Moyen Âge et Renaissance

L’héritage chrétien, après l’effondrement de l’Empire romain en 476, met l’accent sur le mépris de la chair, assimilée aux dérives du mal. L’autorité religieuse combat les conseils de beauté et les pratiques d’embellissement qu’elle assimile à des usages diaboliques, parce qu’ils touchent à l’œuvre du Créateur. Le rouge à lèvres devient signe d’orgueil ou de luxure.
L’invention du premier bâton de rouges remonterait à l’Espagne mauresque, où aucun interdit religieux ne s’attachait aux fards. Si les femmes pauvres se servaient de moyens économiques, pincements, morsures, fraises ou cerises pour rougir les lèvres, l’invention du premier bâton de rouge revient à Abu Al Qasim al Zahrawi, un des plus célèbres chirurgiens de l’époque, car pour lui les cosmétiques constituaient une branche de la médecine. Sa recette, à base de trois corps gras différents, trouve encore des déclinaisons de nos jours. Dans l’Occident chrétien épris de discrétion, les religieux toléraient l’usage d’un maquillage rosé à base de graisse de mouton et de racines écrasées. Trotula de Salerne, une femme médecin très réputée, préconise pour sa part une recette à base de végétaux, exempte de toxicité.
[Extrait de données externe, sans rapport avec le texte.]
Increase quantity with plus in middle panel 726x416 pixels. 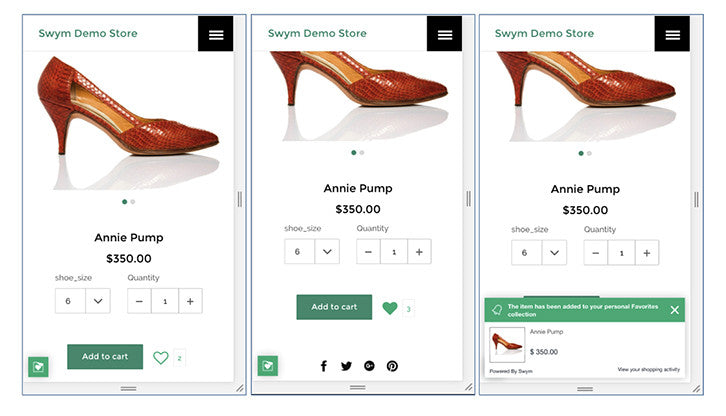pyautogui.click(x=419, y=251)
À la Renaissance, Catherine de Médicis importe, en rejoignant la cour de France, toute une gamme de cosmétiques créés par son parfumeur, Renato Bianco, qu’adopte les dames de la cour et en particulier celles qui composent l’escadron volant ». Diane de Poitiers, sa rivale, s’érige aussi en influenceuse et délivre des conseils de beauté. En revanche, dans ses Trois Livres de l’embellissement et Ornement du corps humain, le médecin Jean Liébault recommande une pratique plutôt barbare, qui consiste à s’appliquer des sangsues sur les lèvres pour les rougir. La découverte de l’Amérique fournit de nouveaux ingrédients qui entrent dans la composition du rouge. Selon les pays, les modèles des peintres présentent des lèvres naturelles ou maquillées.
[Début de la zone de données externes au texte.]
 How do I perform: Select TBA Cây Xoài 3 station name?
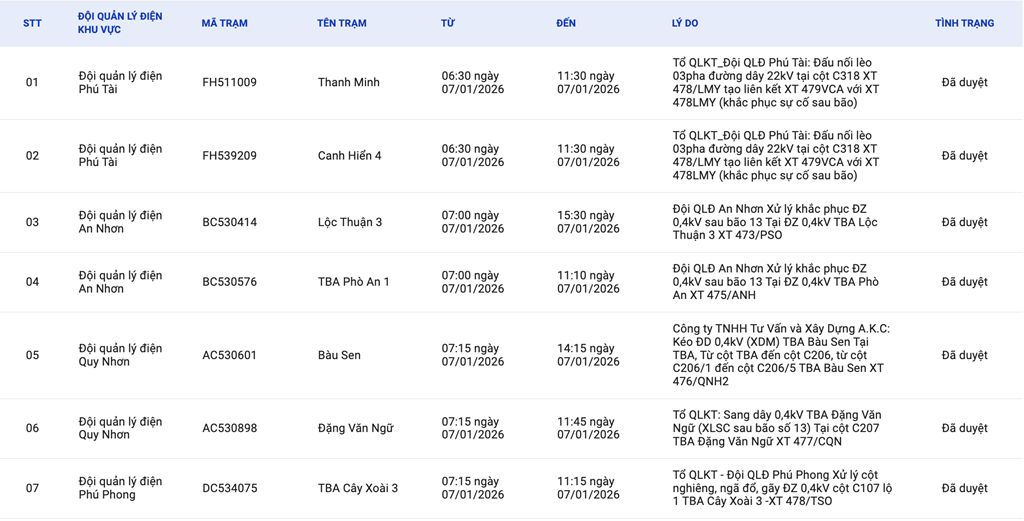tap(357, 488)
Le livre poursuit son historique, avec le Grand Siècle et le Siècle des lumières, puis la révolution industrielle, non sans faire un détour par la révolution américaine et le monde des geishas, avant d’arriver à l’époque contemporaine qui réhabilite le rouge à lèvres. Aujourd’hui accessible à toutes les femmes, il se démocratise, et n’est plus assimilé à l’immoralité, du moins en Occident. Plus brève, la seconde partie se demande « pourquoi le rouge est-il rouge ?« , en faisant l’histoire de ses industriels, mais aussi de celles qui l’ont arboré, comme moyen de séduction ou d’émancipation. De la révolution islamique à la Covid-19, le rouge à lèvres continue à susciter des détracteurs ou des adeptes.
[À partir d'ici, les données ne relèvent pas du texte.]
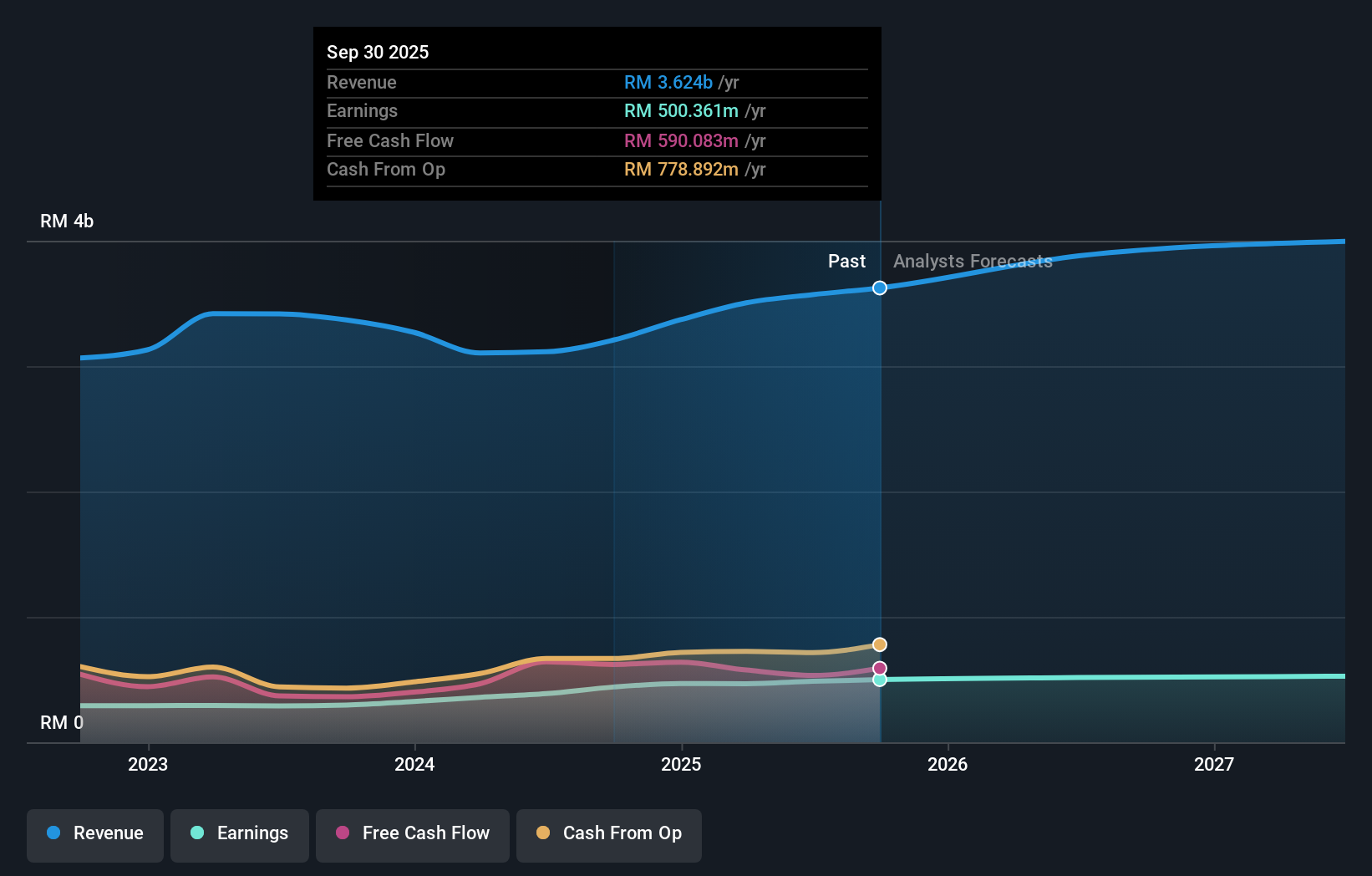Select the yellow Cash From Op legend dot

click(x=543, y=833)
Très agréable à lire, superbement illustré, grâce à une iconographie riche et variée, le livre de Rachel Kahn et Christophe Fort est aussi ponctué d’entretiens, avec Georges Vigarello, historien du corps et de la beauté, Jean-Claude Le Joliff, ancien directeur de recherche chez Chanel, Philippe Grimbert, romancier et essayiste, Maïna Militza, chef maquilleuse, ou René Koch, créateur et directeur du musée du Rouge à lèvres, à Berlin. D’apparence futile, le rouge à lèvres a pourtant cristallisé un certain nombre d’enjeux de pouvoir et suscité des polémiques. Il montre comment cet objet minuscule a pu symboliser la lutte des femmes pour leurs droits, à diverses époques, mais aussi, inversement, devenir la cible de certains mouvements féministes.